# same area and perimeter

The perimeter and the area of a given triangle have the same numerical value when measured via a certain unit of measure. If the lengths of the three altitudes of the triangle are p, q, and r, what is the numerical value of $1/q + 1/p + 1/r$?

So first I set up the three sides' lengths as $a, b, c$ respectively, so that the perimeter and area both would be $a+b+c$. but the area is also equal to $ap/2 + bq/2 + cr/2 = a+b+c$, which leads to $ap + bq+cr = 2a + 2b + 2c$. However, $1/q + 1/p + 1/r = (qr + pr + pq)/(pqr)$, which doesn't seem to help much. How can I solve this?

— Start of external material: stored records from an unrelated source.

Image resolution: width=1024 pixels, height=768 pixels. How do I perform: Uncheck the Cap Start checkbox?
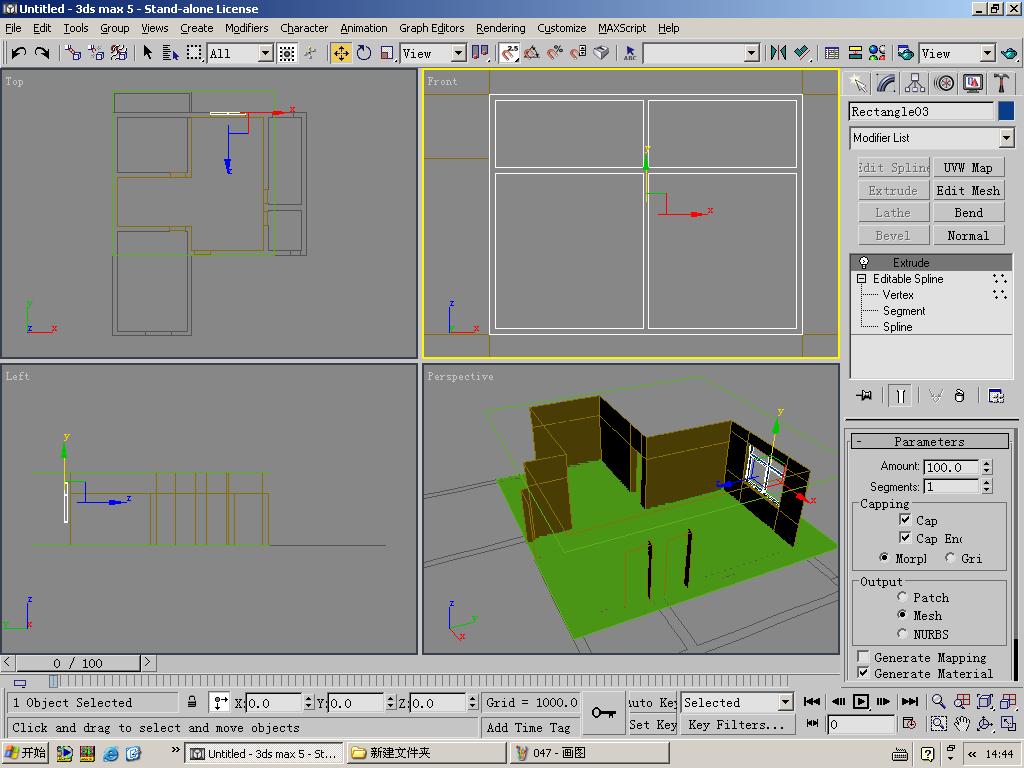click(905, 520)
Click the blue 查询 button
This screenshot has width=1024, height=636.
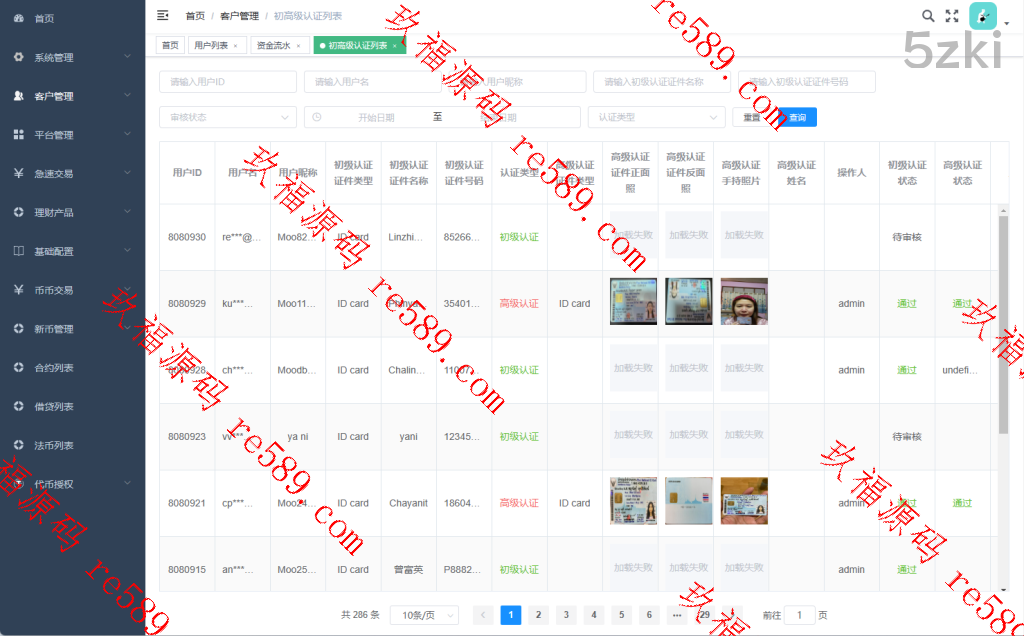[798, 117]
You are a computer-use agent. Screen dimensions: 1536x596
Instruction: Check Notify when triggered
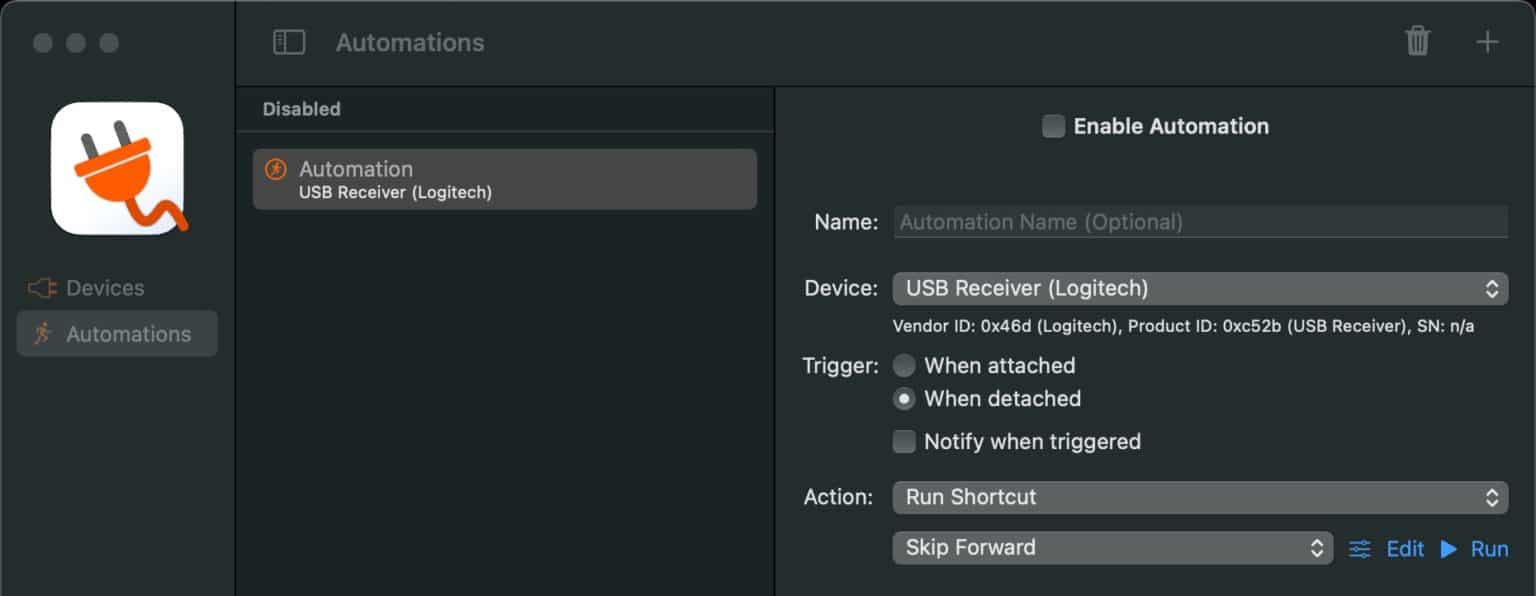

Note that $$\frac{1}{p}+\frac{1}{q}+\frac{1}{r}=\frac{a}{2A}+\frac{b}{2A}+\frac{c}{2A}=\frac{P}{2A}$$ where $a,b,c$ are the sides of the triangle, $A$ is the area and $P$ is the perimeter.
$$A = \frac{ap}{2}= \frac{bq}{2}= \frac{cr}{2}=a+b+c.$$ $$\frac{ap}{2}=a+b+c$$ $$p=\frac{2(a+b+c)}{a}$$ Similarly, $$q=\frac{2(a+b+c)}{b}$$ $$r=\frac{2(a+b+c)}{c}$$ Now $$\frac{1}{p}+\frac{1}{q}+\frac{1}{r}=\frac{a}{2(a+b+c)}+\frac{b}{2(a+b+c)}+\frac{c}{2(a+b+c)}$$ $$\frac{1}{p}+\frac{1}{q}+\frac{1}{r}=\frac{a+b+c}{2(a+b+c)}$$$$\frac{1}{p}+\frac{1}{q}+\frac{1}{r}=\frac{1}{2}$$
$$2(a+b+c)=pa.$$ Thus, $$\sum_{cyc}\frac{1}{p}=\sum_{cyc}\frac{a}{2(a+b+c)}=\frac{1}{2}$$